J'approuve cependant que chacun ait ses Dieux.

Enfin Mahomet et le Tartuffe sont beaucoup plus hardis.

J'ai toujours peur que le nom de l'auteur confié au philosophe Marin n'ait fait malgré lui quelque impression dangereuse sur son esprit. Il aura vu à travers les lettres de ce nom plus de mal dans la pièce qu'il n'y en a. Ne pourraitil pas quelque jour la faire lire à Monsieur de Sartine et prendre même une aide pour l'approbation?

Au reste il y a bien des traits qu'on peut aisément affaiblir sans gâter l'ouvrage, comme par exemple au premier Acte, au lieu de ce mot dur du grand-prêtre,

Et moi je la condamne

il faudrait mettre,

Et la loi la condamne.

Il faudrait aussi retrancher les termes de monstres et d'assassins; la chose parle assez d'elle-même; ces gens là sont assez monstres sans qu'on le dise.

La pièce n'est point du tout difficile à jouer, le ton de la haute comédie suffirait presque, il n'y a point de tragédie qui demande un récit plus simple; si on ne peut parvenir à la faire jouer, les héritiers de la Touche la feront imprimer avec une préface qui déroutera toutes les allégories.

J'ai écrit à votre gros neveu le croyant à Paris; j'embrasse tendrement Monsieur et Madame Dupuis; je ne sais pas si le projet de Versoix fera du bien à Ferney; mais jusqu'ici il nous a fait bien du mal. Il vous a pris vos meilleurs champs, vos meilleurs prés; les soldats de Cambresis ont désolé nos pauvres païsans. Le roi de Sardaigne et le canton de Berne ont défendu rigoureusement la sortie de leurs bois; il faut les faire venir de la Franche-Comté à des prix exorbitants; je n'en serai pas quitte pour quinze à seize mille livres au Châtelard où je reconstruis de très belles granges, des écuries et un logement de fermier.

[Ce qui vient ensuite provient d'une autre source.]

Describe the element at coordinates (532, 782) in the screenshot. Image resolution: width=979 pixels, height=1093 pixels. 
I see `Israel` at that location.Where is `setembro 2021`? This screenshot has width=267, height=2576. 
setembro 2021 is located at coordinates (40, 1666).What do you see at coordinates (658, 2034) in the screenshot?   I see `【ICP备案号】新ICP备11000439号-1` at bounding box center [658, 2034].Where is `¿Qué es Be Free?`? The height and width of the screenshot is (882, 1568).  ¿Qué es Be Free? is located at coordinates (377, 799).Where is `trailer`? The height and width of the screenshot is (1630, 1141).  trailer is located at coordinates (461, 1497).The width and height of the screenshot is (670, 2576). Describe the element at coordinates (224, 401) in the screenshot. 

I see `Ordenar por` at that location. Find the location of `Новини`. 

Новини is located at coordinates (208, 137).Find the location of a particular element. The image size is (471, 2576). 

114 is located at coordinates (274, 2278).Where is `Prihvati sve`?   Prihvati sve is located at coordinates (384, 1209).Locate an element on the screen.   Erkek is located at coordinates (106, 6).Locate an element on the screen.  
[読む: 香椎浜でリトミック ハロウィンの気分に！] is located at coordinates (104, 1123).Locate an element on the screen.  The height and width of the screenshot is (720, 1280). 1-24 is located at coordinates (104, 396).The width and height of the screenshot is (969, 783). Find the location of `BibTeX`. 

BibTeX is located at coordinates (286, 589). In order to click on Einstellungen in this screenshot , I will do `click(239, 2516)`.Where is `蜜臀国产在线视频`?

A propos, si le pauvre Damilaville s'est confessé, j'ai assisté à la messe du Patron et au sermon; il est bon d'édifier son peuple.

D'Omart est mieux que jamais, à cela près qu'il ne peut remuer et que toute sa substance s'en va toujours par la plaie qu'on lui a faite.

Les pluies continuelles ont ranimé cruellement les humeurs froides dont le païs de Gex est affligé. Il n'y a point de village où ce mal affreux ne fasse des ravages. Cela joint à une autre maladie que les troupes ont fort répandue, fait une complication très infernale. Voilà toutes les nouvelles de votre païs. Je vous embrasse avec la plus vive tendresse.

V.

Avez-vous reçu un carton que je vous ai envoié pour le IV tome du siècle de Louis XIV?